The result of Khrushchev's pronouncement was Sputnik 2, which put the first living creature in to space; a small stray dog, named Laika. Before the launch, Dr. Vladimir Yazdovsky, one of the scientists on the project, took Laika home to play with his children. In a book chronicling the story of Soviet space medicine, he remembered:

I wanted to do something nice for her: She had so little time left to live.

Sadly, after only a few hours in space, Laika died of overheating, a fact that wasn't revealed until as recently as 2002.

Finally, after years of being held back, and being told that the US Navy must be given a shot before he can have his turn, von Braun is given the go-ahead to attempt to put an American satellite into orbit. He named it Explorer. The Navy prepared it's own Vanguard rocket, which was as then untested. The world's media turned up, watched the rocket lift three feet from the pad, and then explode in a huge fireball. The only surviving piece was the satellite, which fell to the ground and began to transmit. The press response was scathing, labelling it "Kaputnik" and other less than flattering names. As Time Magazine noted:

But in the midst of the cold war, Vanguard's cool scientific goal proved to be disastrously modest: the Russians got there first. The post-Sputnik White House explanation that the U.S. was not in a satellite "race" with Russia was not just an after-the-fact alibi. Said Dr. Hagen ten months ago: "We are not attempting in any way to race with the Russians." But in the eyes of the world, the U.S. was in a satellite race whether it wanted to be or not, and because of the Administration's costly failure of imagination, Project Vanguard shuffled along when it should have been running.

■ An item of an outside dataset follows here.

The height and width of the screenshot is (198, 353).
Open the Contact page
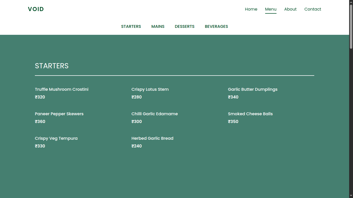click(x=312, y=9)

It was still shuffling when Sputnik's beeps told the world that Russia's satellite program, not the U.S.'s, was the vanguard.

Whether the US wanted to be in a race was irrelevant - the media had deemed it so, and now it was up to them to respond. With no other option, the administration gave von Braun and his team their shot.

On the 31 January 1958, at 22:48, von Braun's Juno I, a Jupiter-C derived rocket, launched with Explorer onboard. Less than two hours later, America had its own satellite. The race to put a man in space was on.